The correlating Scripture verse was Jeremiah 32:17. When I looked it up I knew God was speaking directly to me: “Ah, Sovereign Lord, you have made the heavens and the earth by your great power and outstretched arm. Nothing is too hard for you!” 

I wrote the quote and Scripture in my journal and read them slowly, again and again. Then I wrote “It really isn’t about me, is it, God? I’ve been striving in my own energy. How about if I get out of the way and let you decide when and how you will provide?” 

That seemed to get a “Good idea!” response in my spirit, so after reading my other devos and praying, I set out on my first appointment of the day. When I pulled in the parking lot I glanced at my phone and noticed an email had come in from my colleague, Andy. The subject line read “Anonymous”. That made me curious, so I took time to read the email. “Kim, There is a saint out there who sent in a cash donation requesting it be used to help the elderly. The note was NOT signed. $5000!” Andy ended his email with “Smiling!” 

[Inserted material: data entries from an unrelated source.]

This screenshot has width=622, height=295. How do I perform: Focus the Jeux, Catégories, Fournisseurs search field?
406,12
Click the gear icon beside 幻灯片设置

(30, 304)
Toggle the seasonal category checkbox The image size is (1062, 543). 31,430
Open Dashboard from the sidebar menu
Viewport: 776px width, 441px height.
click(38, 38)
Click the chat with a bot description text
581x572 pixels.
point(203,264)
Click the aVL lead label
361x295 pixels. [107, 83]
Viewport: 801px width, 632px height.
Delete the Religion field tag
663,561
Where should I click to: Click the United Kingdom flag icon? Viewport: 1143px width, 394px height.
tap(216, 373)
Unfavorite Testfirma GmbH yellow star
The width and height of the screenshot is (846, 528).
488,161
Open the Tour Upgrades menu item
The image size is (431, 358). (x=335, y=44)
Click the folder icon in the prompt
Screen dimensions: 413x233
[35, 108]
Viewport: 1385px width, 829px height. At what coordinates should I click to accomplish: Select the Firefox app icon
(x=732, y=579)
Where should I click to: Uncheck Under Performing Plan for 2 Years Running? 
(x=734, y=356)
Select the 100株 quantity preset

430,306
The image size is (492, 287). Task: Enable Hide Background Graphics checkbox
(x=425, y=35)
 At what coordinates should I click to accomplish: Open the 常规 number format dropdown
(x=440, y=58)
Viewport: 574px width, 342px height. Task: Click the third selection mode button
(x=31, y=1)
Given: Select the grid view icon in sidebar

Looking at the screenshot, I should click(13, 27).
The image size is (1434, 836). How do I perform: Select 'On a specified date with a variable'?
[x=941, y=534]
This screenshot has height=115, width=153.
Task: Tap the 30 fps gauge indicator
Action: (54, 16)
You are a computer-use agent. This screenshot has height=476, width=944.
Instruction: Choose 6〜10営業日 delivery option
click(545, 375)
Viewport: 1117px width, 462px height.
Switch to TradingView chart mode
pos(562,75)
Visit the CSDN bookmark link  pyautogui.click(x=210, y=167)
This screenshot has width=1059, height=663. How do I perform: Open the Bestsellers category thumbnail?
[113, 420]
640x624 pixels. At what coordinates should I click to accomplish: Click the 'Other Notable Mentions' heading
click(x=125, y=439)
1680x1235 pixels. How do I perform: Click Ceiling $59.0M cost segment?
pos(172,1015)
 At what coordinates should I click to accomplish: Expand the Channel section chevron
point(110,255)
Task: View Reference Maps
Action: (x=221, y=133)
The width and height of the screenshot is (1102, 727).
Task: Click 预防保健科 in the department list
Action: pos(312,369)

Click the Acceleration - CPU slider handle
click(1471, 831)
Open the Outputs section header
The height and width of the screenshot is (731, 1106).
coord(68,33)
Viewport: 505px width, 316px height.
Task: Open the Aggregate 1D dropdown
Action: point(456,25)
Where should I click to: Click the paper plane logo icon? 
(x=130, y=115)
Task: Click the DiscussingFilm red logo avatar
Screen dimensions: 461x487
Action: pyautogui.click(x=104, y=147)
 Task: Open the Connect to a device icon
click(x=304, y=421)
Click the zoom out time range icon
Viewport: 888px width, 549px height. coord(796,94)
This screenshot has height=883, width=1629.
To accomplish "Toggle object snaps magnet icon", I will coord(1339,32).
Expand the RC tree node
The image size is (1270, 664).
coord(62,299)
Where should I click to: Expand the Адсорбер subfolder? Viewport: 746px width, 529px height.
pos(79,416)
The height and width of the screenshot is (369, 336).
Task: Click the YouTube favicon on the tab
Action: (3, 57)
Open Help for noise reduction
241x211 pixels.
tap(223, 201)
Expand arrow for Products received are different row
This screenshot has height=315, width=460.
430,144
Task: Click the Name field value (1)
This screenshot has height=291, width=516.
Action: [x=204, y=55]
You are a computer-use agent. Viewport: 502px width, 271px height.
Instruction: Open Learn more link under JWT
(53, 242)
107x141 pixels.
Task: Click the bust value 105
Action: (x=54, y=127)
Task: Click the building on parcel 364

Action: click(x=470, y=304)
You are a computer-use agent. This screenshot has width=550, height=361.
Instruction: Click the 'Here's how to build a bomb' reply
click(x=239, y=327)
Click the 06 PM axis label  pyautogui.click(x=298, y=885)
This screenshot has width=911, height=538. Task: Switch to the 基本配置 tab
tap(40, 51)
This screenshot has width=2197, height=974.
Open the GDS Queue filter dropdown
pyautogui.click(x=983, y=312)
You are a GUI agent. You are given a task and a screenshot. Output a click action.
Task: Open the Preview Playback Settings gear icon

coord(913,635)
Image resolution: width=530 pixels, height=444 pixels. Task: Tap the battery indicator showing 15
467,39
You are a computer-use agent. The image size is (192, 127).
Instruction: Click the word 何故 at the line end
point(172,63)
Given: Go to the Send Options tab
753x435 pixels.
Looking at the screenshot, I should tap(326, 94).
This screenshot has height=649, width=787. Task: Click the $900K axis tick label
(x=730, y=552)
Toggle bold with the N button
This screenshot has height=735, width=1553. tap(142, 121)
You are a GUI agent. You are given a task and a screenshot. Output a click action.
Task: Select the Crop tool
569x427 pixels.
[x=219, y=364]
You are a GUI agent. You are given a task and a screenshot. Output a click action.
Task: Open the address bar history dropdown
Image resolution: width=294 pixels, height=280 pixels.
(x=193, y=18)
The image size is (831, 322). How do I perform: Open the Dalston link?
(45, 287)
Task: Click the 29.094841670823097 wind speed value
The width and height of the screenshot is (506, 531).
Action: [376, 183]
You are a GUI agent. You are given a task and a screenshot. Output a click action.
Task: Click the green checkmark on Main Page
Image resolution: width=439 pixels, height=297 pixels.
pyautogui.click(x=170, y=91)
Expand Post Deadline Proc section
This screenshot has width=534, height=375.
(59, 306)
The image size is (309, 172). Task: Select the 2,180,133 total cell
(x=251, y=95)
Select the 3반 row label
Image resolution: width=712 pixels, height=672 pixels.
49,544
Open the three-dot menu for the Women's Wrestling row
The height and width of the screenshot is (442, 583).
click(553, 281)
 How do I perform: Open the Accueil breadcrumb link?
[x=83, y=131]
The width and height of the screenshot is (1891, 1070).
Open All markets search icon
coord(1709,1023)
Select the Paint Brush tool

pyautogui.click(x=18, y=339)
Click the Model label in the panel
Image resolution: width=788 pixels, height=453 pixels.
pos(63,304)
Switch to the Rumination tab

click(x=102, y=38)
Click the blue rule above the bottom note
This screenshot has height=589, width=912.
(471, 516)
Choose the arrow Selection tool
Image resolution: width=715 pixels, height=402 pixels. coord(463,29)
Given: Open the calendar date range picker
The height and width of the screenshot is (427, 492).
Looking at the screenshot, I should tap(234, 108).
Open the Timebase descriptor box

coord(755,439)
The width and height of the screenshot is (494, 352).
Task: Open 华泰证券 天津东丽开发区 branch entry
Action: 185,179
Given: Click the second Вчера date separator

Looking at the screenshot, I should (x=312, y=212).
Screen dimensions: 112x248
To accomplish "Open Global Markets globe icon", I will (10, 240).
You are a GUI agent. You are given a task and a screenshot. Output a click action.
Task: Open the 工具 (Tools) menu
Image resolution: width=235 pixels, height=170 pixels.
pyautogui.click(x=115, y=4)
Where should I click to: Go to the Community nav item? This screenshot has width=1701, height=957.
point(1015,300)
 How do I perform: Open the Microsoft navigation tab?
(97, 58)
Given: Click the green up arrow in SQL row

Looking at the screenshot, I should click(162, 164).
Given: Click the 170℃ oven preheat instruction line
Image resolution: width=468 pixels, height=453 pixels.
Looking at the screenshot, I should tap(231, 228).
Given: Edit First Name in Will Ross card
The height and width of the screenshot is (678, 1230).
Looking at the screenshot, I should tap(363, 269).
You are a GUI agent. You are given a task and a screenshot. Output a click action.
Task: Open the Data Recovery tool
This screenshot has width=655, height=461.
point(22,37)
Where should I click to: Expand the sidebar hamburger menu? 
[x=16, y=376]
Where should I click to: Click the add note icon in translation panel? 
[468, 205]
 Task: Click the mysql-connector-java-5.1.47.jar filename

That’s one difference between Andy and me. I was SCREAMING, wildly shaking my head and pounding my fist on the steering wheel. What?! What?! I reread the email. Seriously! FIVE THOUSAND DOLLARS? 

When I caught my breath I read the email one more time to make sure I wasn’t hallucinating. That’s when I remembered the quote and Scripture I had written in my journal mere minutes earlier. Obviously God had perfectly orchestrated my morning devotions as a beautiful and powerful backdrop for this amazing scene to be played out. 

All my striving, all my ideas, my plans! And then God uses a wonderful, generous, anonymous donor to give me 5000 reminders that nothing is too difficult for Him. 

 “Has there not been, sometimes, this temptation to do a great deal for Christ, but not to live a great deal with Christ?” 
-Charles Spurgeon 

 “…we pray that our God will make you fit for what he’s called you to be, pray that he’ll fill your good ideas and acts of faith with his own energy so that it all amounts to something." 
2 Thessalonians 1:11 MSG

Unopened Envelope

The envelope sat in a pile of unopened mail for several days. 

I was busy and assumed from the return address it was the annual plea from a local theme park to bring my youth group there in the summer. It was only January so certainly there was no rush to open it. I had even considered removing that event from our calendar because the tickets were getting so expensive and the kids would also need money for lunch. Maybe we wouldn’t even go this year. So there was no need to open the envelope because I knew what was inside. Why take time to open something when I already knew what it said? 

Or did I? 

I opened the envelope. 

Surprise! "Congratulations, Kim Jackson, for registering your church group for a chance to win a FREE OUTING at Knight’s Action Park…. Your card was selected as the winner… You have won one free church youth group outing for up to 100 youth to include unlimited water attractions and miniature golf, plus lunch. Congratulations!” 

So…uh….it seems I didn't know what the envelope contained after all! 

I’ve kept that letter for 18 years because it reminds me of the Word of God. Yes, the Word of God, the Bible. I remembered the unopened envelope recently when my church began reading two chapters of Luke together each day. I joined in even though I’ve read that Gospel dozens of times. But guess what? As I read, I heard myself saying, “What? Since when has THAT been in the Bible?” 

Hmmm…so I just thought I knew….and made assumptions….but when I opened God’s Word there were wonderful surprises awaiting me. 

Oh God, may this be my constant prayer: "Open my eyes that I may see wonderful things in your Word" (Psalm 119:18 LV).
Each week I write a BOG (Brag On God) post. My prayer is that my words will invite you to brag on God, too. And together we'll make God smile.